It would be easy for them to make this an option that we can set though, in fact, another option should be that before update i am notified that there is an update, and only when i authorize updates for that app after i was notified does it DOWNLOAD them.. it ain't rocket science!
1) Library
2) On the library list, right-click game you don't want auto-updates for
3) On the right-click context menu, click Properties
4) On the Properties window, click the Updates tab
5) On the Updates tab, click the dropdown under Automatic Updates
6) Change to "Do Not Automatically Update This Game"
Granted, it's a pain to have to do that for every single game (somebody made a tool once to do it for all games but that appears to be out-of-date), but I did want to point out that the option is there. Also, relatively few games have frequent or large updates (TF2 and most source-engine stuff, Dungeon Defender, etc) and the others tend to be pretty infrequent about it.
But steam feels like an intern coded it and thats even now, many many years after the nightmare that was the first steam beta with css
I understand your frustration with it, and there are some glaring omissions (the game categorization feature is kinda sad, the aforementioned inability to set the update option globally, etc), and there are some longstanding technical problems that plague a certain percent of the users (servers available to take your money but too busy to send you your game, install.vdf tomfoolery, etc) but it's waaaay above intern-level.
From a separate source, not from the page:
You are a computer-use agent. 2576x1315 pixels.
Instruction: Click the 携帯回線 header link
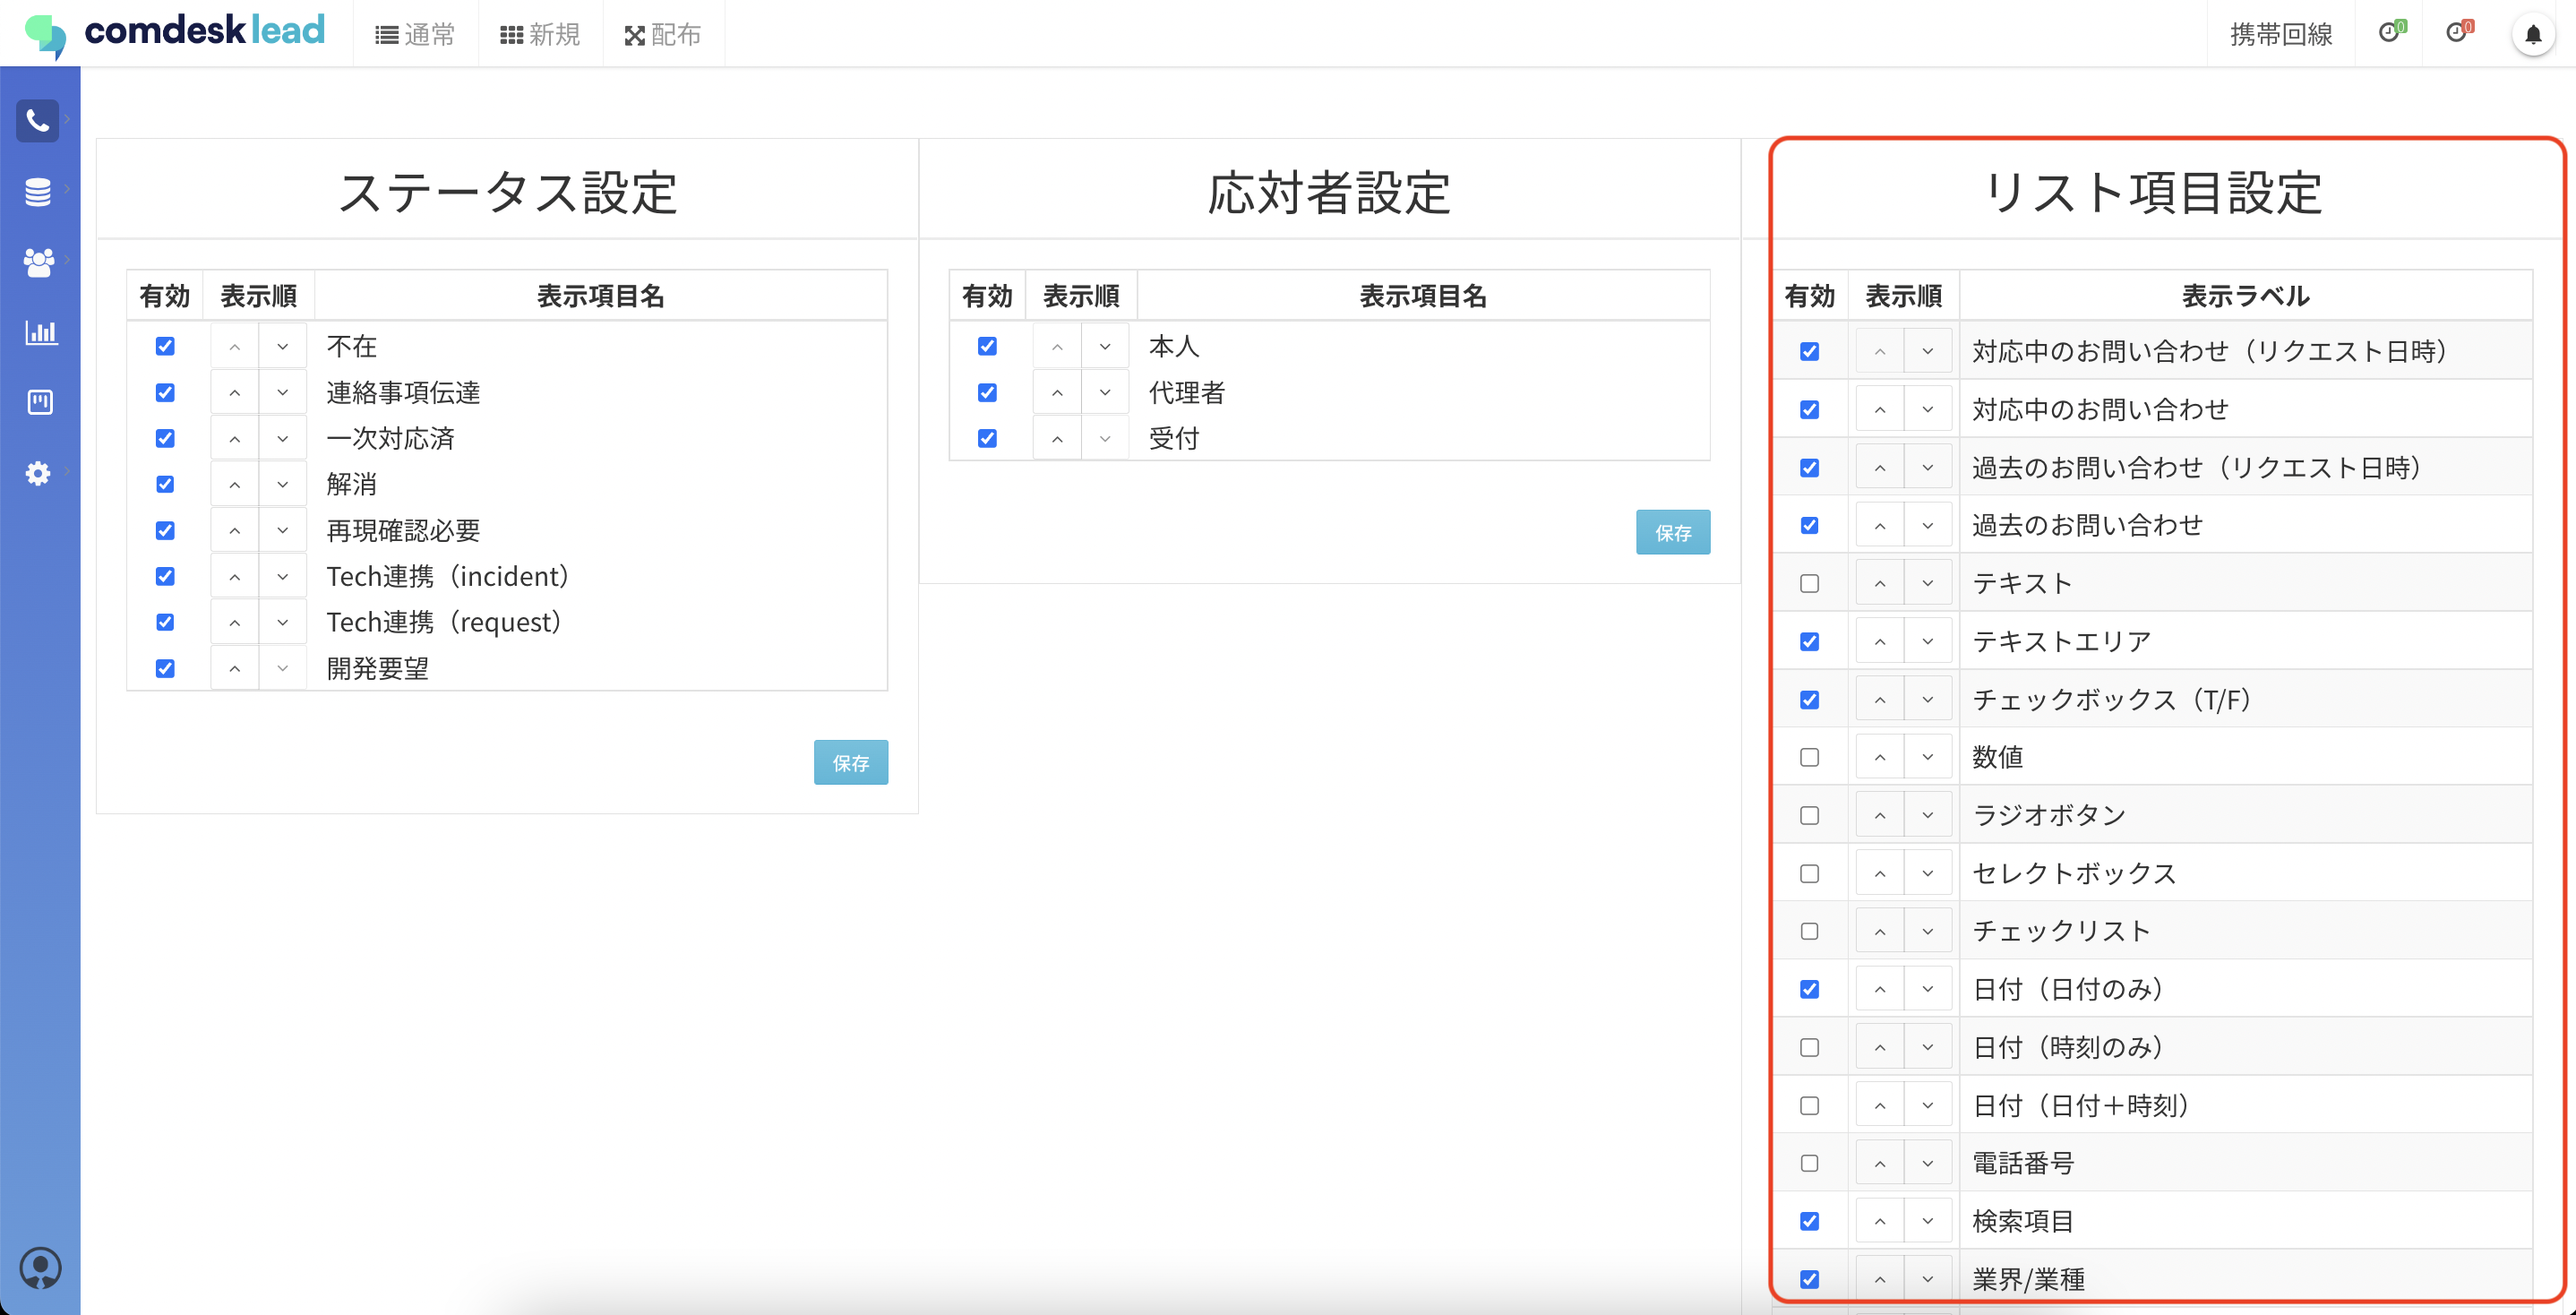coord(2280,35)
I've seen software written by interns. I've had to understand it, maintain it, and design and implement the replacement
This is a different beast.
Anyway, my point isn't that steam is a great piece of software. It... isn't. I like the service, I'm very grateful to the company from a couple of different angles, but I only have a truce with the actual client software. But if we lapse into the disproportionate reaction of condemning its every 1 and 0 to various layers of the underworld we subvert our own rationality. That can be fairly entertaining, of course.